Last Updated on May 26, 2025 8:05 pm

By Shouvik Das

New Delhi: The India-Myanmar-Thailand highway will give Assam the opportunity to export India-made semiconductor chips and attract investments from South-east Asia to open factories in the state, chief minister Himanta Biswa Sarma said on Monday.

“The tri-nation highway will be ready for operations within the next three years, as certain points of stress in the Myanmar region ease out. Once this happens, Assam will have direct connectivity with the South-east Asia region—which could be key to field electronics clients in the region to export chips made in India, and also have companies from the region come set-up their factories in Assam,” Sarma said in an interview.

“While the likes of Karnataka, Tamil Nadu and now even Gujarat may have more developed ecosystems, we’re providing subsidies and this strategic advantage for companies”.

The chief minister was on a tour of Delhi to meet stakeholders of the electronics and semiconductor industries, including government officials backing India’s push to build a chip and electronics components manufacturing ecosystem.

Sarma said he will have “further meetings in Mumbai, Bengaluru and Chennai, before making further announcements” of companies that would set-up operations in Assam, based on state subsidies.

The strategic highway is expected to boost trade between each of the three nations, which would be key for India in terms of both imports and exports. In February this year, external affairs minister S. Jaishankar said construction is at an advanced stage, and that it should be completed soon.

₹25,000 cr in subsidies to woo chipmakers

For Sarma, this presents a strategic advantage to sell to companies, for whom Assam might be an unknown tech manufacturing destination. Karnataka and Tamil Nadu already have substantial tech manufacturing hubs with close connectivity with ports and proximity to urban hubs—factors which Assam is yet to build out.
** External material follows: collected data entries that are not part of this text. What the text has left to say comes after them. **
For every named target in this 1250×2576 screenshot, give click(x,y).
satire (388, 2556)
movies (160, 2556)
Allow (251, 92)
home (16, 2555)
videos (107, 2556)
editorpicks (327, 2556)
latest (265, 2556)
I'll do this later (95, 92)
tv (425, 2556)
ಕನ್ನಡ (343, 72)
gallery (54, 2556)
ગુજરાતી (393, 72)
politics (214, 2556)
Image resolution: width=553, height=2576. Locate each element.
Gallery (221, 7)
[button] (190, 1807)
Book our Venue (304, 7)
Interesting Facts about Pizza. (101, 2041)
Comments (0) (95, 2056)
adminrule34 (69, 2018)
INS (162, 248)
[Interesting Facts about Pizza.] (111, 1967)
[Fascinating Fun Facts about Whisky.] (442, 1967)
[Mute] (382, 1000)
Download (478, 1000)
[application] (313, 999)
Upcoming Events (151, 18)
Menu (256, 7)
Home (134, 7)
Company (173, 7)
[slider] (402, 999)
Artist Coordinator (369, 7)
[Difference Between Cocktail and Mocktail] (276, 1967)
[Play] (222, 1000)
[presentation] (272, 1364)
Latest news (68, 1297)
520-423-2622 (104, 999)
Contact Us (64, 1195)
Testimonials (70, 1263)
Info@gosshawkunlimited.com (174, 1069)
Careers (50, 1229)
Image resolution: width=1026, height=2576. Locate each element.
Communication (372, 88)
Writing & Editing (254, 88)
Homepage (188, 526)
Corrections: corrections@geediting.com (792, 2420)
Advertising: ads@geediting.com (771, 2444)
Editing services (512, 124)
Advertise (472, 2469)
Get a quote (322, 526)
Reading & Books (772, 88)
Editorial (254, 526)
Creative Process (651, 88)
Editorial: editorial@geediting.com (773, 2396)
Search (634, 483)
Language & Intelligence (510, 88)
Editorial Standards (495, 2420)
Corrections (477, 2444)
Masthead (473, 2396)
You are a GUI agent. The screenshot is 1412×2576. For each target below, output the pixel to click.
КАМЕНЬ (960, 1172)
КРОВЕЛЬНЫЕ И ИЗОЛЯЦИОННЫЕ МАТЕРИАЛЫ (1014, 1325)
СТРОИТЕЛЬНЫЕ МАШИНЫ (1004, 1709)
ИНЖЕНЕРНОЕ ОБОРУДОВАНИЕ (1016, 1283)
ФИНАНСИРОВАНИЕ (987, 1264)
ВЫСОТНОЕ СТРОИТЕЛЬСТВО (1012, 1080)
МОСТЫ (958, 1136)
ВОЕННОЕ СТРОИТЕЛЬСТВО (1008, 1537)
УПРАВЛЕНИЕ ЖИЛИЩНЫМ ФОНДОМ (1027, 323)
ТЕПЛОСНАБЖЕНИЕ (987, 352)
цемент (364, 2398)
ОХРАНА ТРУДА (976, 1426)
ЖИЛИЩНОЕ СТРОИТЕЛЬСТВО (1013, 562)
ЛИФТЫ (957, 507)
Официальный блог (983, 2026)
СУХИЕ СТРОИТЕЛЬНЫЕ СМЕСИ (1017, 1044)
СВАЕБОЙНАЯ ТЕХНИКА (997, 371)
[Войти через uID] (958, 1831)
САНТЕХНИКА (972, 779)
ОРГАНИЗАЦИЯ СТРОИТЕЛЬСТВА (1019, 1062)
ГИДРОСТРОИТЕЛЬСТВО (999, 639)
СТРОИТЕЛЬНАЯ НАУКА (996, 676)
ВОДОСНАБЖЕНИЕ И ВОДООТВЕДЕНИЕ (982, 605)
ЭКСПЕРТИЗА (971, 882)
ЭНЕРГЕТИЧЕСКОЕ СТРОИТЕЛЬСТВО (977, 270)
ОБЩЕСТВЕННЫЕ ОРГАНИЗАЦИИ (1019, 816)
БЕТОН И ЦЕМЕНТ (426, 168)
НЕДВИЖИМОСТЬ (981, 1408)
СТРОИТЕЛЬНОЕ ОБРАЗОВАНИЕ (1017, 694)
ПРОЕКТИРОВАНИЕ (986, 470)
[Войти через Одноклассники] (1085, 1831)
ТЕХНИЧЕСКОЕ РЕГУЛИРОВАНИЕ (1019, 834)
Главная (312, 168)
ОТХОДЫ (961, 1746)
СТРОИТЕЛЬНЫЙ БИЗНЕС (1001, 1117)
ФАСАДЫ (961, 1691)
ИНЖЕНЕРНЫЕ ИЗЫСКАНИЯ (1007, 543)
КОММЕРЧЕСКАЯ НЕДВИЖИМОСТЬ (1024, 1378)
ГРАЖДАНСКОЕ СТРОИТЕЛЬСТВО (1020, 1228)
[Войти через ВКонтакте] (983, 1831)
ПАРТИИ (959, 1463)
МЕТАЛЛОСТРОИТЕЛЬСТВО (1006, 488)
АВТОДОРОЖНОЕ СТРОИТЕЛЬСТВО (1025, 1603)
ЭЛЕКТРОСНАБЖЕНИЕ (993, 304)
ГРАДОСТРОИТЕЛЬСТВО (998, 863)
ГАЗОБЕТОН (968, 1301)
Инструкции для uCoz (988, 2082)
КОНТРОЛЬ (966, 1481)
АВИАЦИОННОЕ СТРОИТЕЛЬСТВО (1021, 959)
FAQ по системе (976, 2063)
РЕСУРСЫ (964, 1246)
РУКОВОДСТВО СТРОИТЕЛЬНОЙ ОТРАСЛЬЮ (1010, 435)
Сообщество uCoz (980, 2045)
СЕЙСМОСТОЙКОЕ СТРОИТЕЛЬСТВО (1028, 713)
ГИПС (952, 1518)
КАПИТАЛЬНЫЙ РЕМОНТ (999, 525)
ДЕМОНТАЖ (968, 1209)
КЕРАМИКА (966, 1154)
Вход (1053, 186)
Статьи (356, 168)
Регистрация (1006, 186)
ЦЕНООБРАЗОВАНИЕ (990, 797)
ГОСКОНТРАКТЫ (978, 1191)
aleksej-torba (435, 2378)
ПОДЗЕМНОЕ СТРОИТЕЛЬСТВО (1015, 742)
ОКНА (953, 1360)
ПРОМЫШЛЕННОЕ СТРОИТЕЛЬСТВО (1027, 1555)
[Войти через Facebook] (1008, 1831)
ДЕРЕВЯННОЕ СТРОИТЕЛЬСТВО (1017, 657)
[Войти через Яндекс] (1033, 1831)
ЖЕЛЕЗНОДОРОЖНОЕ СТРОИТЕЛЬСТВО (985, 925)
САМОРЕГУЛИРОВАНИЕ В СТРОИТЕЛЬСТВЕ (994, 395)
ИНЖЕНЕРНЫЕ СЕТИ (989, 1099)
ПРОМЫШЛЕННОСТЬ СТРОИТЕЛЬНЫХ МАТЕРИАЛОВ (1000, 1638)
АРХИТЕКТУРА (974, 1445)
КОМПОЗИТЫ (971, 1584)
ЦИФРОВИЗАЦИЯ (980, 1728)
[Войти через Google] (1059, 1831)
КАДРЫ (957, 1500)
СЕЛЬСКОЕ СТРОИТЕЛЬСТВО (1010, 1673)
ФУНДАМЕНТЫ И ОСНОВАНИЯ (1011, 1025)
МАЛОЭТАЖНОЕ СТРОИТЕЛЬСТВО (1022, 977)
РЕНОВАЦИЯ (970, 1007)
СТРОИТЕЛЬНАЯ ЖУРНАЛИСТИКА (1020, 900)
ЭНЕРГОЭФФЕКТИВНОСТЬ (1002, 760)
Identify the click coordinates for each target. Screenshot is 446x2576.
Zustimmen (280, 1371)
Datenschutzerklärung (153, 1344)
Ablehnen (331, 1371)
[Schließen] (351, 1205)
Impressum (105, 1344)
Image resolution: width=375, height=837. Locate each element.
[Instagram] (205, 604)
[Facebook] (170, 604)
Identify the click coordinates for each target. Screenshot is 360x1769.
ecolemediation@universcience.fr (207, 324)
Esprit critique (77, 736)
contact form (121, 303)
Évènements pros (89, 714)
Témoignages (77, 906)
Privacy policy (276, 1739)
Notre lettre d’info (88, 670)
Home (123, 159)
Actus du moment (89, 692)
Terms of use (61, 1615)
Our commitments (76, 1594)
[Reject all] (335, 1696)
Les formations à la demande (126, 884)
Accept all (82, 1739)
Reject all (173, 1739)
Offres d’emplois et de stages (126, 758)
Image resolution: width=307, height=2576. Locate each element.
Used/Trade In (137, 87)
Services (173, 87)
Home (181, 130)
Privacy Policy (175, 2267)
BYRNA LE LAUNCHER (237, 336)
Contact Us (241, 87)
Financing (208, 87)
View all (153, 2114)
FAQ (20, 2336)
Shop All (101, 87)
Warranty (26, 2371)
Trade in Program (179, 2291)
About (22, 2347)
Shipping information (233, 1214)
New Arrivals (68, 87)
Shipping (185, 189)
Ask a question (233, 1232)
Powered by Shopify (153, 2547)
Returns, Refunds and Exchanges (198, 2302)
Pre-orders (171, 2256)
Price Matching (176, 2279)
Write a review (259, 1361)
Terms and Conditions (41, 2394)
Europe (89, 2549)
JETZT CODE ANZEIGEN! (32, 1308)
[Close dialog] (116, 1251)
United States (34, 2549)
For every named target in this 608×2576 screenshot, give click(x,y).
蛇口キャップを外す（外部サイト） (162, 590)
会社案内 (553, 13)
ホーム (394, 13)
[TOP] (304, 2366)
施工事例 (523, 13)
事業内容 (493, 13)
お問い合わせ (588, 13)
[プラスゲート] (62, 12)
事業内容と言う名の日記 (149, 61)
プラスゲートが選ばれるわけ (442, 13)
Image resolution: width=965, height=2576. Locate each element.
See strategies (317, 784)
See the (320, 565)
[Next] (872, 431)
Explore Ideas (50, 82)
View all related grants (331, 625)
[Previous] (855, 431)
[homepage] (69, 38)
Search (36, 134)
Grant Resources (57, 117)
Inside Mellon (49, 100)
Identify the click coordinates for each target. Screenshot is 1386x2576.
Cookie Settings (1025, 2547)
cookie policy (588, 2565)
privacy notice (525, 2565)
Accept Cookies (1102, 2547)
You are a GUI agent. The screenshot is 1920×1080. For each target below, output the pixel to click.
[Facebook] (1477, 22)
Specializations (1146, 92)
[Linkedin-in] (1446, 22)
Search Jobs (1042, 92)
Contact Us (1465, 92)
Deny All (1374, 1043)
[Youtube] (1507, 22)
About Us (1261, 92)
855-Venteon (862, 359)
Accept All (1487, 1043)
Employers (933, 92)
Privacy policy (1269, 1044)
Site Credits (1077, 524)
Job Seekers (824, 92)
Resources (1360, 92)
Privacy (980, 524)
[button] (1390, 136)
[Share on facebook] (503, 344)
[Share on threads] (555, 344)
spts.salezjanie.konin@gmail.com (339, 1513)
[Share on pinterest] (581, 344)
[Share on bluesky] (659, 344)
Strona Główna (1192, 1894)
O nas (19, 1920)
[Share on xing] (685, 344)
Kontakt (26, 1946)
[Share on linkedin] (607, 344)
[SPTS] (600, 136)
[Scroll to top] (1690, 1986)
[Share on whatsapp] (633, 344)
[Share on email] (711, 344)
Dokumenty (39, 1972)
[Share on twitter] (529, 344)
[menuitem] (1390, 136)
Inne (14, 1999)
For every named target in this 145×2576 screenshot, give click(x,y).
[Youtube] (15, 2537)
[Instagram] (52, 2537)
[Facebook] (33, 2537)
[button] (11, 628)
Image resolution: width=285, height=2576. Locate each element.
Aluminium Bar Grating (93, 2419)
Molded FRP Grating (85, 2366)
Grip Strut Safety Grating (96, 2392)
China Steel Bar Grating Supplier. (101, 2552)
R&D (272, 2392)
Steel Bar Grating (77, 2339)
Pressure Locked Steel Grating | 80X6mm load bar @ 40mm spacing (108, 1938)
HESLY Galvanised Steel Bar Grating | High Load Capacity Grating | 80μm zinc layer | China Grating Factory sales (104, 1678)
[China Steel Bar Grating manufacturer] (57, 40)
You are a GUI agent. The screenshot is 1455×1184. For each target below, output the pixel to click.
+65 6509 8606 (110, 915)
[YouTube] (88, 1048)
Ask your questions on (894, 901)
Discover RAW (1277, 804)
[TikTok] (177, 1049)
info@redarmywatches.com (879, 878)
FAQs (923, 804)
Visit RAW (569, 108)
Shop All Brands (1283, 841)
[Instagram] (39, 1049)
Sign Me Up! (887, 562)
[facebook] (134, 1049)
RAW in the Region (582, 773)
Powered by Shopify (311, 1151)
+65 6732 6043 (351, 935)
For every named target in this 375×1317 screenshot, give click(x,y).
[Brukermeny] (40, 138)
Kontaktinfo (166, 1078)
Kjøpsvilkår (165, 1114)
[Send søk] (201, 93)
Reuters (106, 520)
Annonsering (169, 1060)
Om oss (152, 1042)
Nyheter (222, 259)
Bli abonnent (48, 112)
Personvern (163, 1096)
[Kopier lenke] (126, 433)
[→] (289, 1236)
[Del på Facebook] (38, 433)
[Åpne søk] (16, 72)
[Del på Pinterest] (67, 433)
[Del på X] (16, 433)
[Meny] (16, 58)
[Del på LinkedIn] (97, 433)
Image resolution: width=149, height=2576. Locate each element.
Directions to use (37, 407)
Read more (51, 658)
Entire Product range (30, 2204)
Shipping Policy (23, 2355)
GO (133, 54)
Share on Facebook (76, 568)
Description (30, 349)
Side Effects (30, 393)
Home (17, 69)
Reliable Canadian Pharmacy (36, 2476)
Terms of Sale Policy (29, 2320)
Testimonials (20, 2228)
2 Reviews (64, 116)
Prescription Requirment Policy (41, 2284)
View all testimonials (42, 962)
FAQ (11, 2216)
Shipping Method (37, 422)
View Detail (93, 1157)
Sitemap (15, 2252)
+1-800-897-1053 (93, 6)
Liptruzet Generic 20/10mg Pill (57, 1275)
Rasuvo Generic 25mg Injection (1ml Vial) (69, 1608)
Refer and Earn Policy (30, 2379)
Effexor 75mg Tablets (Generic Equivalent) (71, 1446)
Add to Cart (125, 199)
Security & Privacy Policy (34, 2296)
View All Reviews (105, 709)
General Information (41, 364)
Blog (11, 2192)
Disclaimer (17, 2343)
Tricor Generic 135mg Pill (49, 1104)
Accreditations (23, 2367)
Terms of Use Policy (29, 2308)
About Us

To make up for this, Sarma is offering companies an immediate tranche of subsidies subject to the Centre’s support.

“We’re offering a total of ₹25,000 crore ($3 billion) as subsidies for semiconductors and electronics component makers. This tranche is not being rolled out in phases—we’re ready with it, and if we get the right companies, we’re ready to offer them these subsidies within one week of the Centre offering their subsidy.

Our policy framework for electronics and semiconductors, which has already been notified, offers 60% of the Centre’s subsidy as additional incentives to companies setting up shop in Assam,” Sarma added.

The state has been a benefactor of multiple announcements from industrial conglomerates in the recent past. In February this year, the Tata group announced a ₹30,000 crore ($3.5 billion) investment in Assam, which will span mobile phone manufacturing and renewable energy development.

Earlier this month, billionaires Gautam Adani and Mukesh Ambani individually announced investments of ₹50,000 crore ($5.8 billion) and ₹75,000 crore ($8.8 billion) to build facilities that will influence sectors such as artificial intelligence, telecommunications, digital connectivity, green energy, infrastructure and logistics.

All of this is a part of the state’s pitch to develop a self-sustaining circular economy in technology over a decade.

“It’s not as much about the revenue that we will generate out of our push to build electronics in India. In the long run, we hope to create mass-scale employment because a lot of activities linked directly and indirectly to electronics and semiconductors involve labour-intensive processes. In the long run, as these industries mature, jobs will soar, and this will lead to industrialization and development at scale,” Sarma said.

Industry stakeholders said the region’s push as a greenfield area of development can gain as the Tata chip testing plant in Jagiroad, 55 km from the capital Guwahati, nears completion.

“The chip testing plant will produce 48 million chips per day, and this will necessitate the presence of suppliers closer to the region—chip testing is a low-margin business, and you don’t want suppliers and components makers based in other regions. This would be key, and a lot of questions around whether Assam’s pitch will find takers will depend on the development that the Tata, Reliance and Adani groups undertake in the region,” said a senior consultant with direct knowledge of development of the government’s electronics and semiconductor plans.

To this end, Sarma added that “there will be export opportunities for the Tata chip plant, and only internal demand will not be enough.”

“The Tata chip plant has a strategic need for gas suppliers, and a number of these suppliers are now setting up facilities near Jagiroad to build facilities there. More such suppliers will eventually come, which is why the subsidies and the tri-nation link-road are critical too,” he said.